How the Government was planning its finances for the remainder of this fiscal year and next would be “the best signal” on how the Christie administration aimed to right the country’s fiscal ship.
“The Government is still relatively new. It’s an opportunity for them to demonstrate a commitment to [fiscal] consolidation,” Mr Al-Hussainy said of the impending Budgets.
“A Budget is more concrete than a fiscal proposal. The overall theme in my mind is VAT is a good response to the Government’s challenges. They had an opportunity to drag this out longer if they wanted, and are moving in the right direction.”

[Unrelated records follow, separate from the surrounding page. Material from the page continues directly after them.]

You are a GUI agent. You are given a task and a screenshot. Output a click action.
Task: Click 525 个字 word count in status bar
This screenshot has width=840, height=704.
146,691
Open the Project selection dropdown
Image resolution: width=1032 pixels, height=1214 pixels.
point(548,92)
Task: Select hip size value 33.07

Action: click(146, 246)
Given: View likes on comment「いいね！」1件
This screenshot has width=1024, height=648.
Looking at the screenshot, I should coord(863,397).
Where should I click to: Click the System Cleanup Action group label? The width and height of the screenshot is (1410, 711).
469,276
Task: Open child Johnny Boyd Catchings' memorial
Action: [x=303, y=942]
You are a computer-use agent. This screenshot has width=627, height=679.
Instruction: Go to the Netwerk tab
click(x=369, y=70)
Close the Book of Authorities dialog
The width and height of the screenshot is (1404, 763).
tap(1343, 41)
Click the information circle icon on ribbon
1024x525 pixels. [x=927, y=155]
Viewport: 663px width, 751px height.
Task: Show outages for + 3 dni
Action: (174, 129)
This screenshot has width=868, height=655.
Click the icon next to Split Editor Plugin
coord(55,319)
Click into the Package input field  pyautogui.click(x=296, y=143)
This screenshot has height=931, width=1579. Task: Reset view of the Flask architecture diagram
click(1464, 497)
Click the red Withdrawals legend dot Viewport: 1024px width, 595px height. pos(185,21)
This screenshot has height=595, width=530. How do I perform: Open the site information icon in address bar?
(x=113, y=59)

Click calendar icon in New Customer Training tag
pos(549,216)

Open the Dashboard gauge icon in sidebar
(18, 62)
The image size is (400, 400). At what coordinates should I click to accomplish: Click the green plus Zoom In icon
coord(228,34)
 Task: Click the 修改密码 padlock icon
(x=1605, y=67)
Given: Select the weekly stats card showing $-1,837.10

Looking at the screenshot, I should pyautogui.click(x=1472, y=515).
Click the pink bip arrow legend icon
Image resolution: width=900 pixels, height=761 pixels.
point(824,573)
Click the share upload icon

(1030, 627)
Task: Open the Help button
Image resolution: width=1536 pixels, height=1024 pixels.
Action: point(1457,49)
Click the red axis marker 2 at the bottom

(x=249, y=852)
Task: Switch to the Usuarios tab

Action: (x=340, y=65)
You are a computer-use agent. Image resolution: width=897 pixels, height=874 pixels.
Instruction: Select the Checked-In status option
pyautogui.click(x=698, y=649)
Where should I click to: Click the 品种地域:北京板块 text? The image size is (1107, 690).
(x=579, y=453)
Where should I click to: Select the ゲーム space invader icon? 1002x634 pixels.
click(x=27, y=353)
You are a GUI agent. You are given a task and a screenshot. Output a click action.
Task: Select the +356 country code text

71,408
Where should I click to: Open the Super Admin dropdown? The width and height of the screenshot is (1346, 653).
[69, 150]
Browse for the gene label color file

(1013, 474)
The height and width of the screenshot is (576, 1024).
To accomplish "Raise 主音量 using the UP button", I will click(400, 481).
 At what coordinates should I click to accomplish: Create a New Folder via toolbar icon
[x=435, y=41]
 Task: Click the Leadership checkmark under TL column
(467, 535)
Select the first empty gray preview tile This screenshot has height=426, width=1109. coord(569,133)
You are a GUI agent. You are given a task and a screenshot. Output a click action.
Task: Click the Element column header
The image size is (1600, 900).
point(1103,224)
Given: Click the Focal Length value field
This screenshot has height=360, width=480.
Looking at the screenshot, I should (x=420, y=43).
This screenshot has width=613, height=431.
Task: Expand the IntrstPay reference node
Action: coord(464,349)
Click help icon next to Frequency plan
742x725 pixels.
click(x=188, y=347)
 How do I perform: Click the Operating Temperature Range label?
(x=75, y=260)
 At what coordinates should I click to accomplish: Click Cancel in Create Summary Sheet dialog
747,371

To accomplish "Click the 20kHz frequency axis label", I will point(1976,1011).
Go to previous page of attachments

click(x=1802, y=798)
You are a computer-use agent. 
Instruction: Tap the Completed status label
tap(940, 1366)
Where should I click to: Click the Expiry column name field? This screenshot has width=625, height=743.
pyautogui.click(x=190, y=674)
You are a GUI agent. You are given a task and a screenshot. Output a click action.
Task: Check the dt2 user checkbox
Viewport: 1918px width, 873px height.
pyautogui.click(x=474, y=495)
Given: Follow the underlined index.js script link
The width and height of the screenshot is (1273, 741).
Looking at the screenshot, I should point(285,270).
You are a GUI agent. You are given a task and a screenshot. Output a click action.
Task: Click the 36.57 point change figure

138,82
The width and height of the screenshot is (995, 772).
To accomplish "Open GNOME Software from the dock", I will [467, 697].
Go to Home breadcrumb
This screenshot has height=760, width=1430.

The Mid-Year Budget, he added, would show “how bad the hole is in terms of the deficit, and what they are projecting through to the end of the fiscal year, then what they are going to do about it.
“There’s a lot of noise around VAT, but from where I sit it’s a multi-year process to see if they turn this thing around,” Mr Al-Hussainy told Tribune Business.
“It’s a tough thing to do. It takes years. A lot of things have to come together, including economic growth. We have to see what kind of growth numbers they have, if the Bahamas continues to get investment. All these things, combined with fiscal policy, have to gel.
“From where I sit, these are more the things to look for, but the indications, at least on paper, are good.”
The Central Bank of the Bahamas’ recently put the Bahamas’ total national debt at more than $4.8 billion at end-November 2012, consisting of a $4.2 billion-plus direct charge on government and around $600 million in contingent liabilities.
The 2012-2013 Budget projected a $550 million fiscal deficit for the year to end-June 2013, but there are fears that the final outturn could easily breach this target and force the Government into further borrowing.
Many observers believe the Government’s decision to set July 1, 2014, as the target date for VAT implementation, combined with its search for major spending cuts, truly reflect how dire the fiscal position really is.
Comments
GilbertM says...
MOODY is NOT Wall Street! And neither is any firm we traditionally think of as Wall Street; they are all in New Jersey or Charlotte, NC.
Moreover, if we know what is good for us, why do we care what "Wall Street" thinks. The very fact that we speak of it in such a way, demonstrates an obsequious tendency which has been the lynchpin of our misguidance.
Professor Gilbert NMO Morris
Posted 21 February 2013, 1:18 a.m. Suggest removal
Puzzled says...
If you want to borrow money from the real world, you have to join it and play by their rules. Like it or not that is reality when you have a negative economy!